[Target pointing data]
--- Start ---
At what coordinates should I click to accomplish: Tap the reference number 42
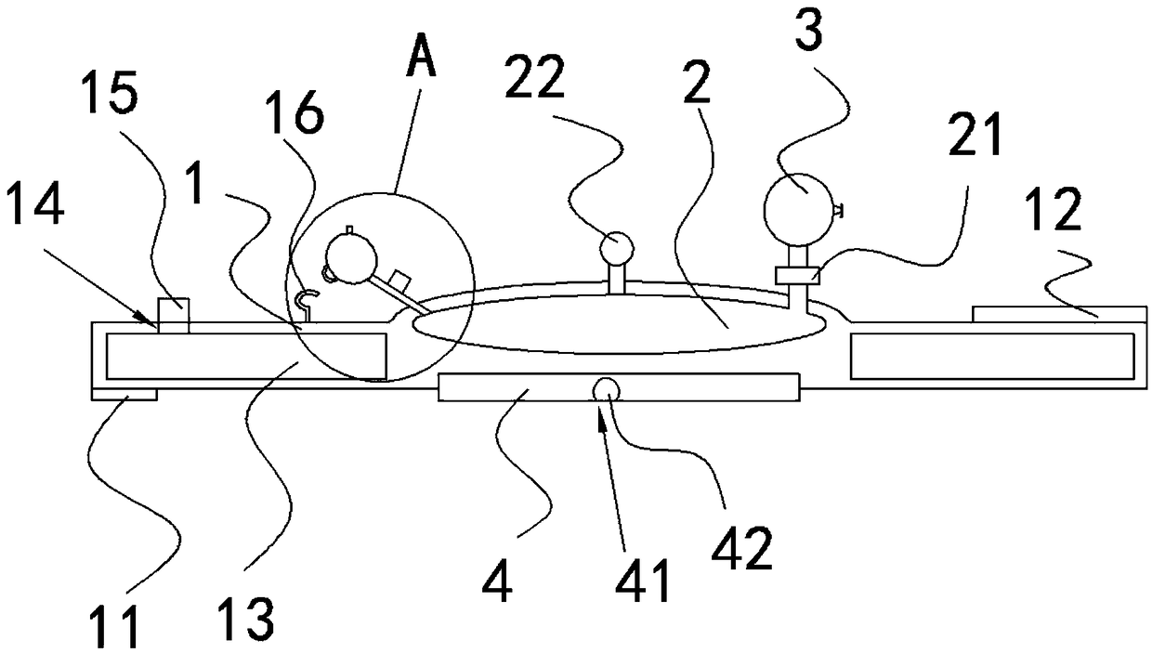(741, 549)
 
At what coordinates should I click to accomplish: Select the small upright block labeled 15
(174, 314)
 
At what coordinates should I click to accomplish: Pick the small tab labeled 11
(124, 396)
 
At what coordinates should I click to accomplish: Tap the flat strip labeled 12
(1058, 313)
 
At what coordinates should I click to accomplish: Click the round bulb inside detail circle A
(350, 257)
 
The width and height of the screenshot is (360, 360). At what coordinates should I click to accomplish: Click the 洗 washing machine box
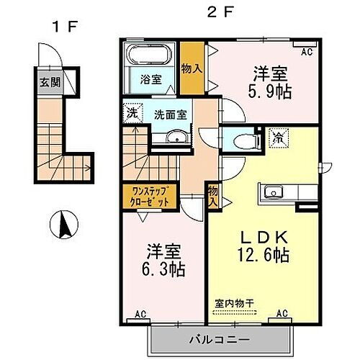132,113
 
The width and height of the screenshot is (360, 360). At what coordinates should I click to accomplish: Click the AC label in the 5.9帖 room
307,51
--- End ---
- [To do]: Reproduce every one of the lines above word for word, leaving out the pictures.

- [Response below]:
At what coordinates should I click to accomplish: Tap the reference number 42
(741, 549)
 
At what coordinates should I click to accomplish: Select the small upright block labeled 15
(174, 314)
 
At what coordinates should I click to accomplish: Pick the small tab labeled 11
(124, 396)
 
At what coordinates should I click to accomplish: Tap the flat strip labeled 12
(1058, 313)
 
At what coordinates should I click to accomplish: Click the round bulb inside detail circle A
(350, 257)
 
The width and height of the screenshot is (360, 360). At what coordinates should I click to accomplish: Click the 洗 washing machine box
132,113
 
The width and height of the screenshot is (360, 360). At what coordinates should I click to accomplish: Click the AC label in the 5.9帖 room
307,51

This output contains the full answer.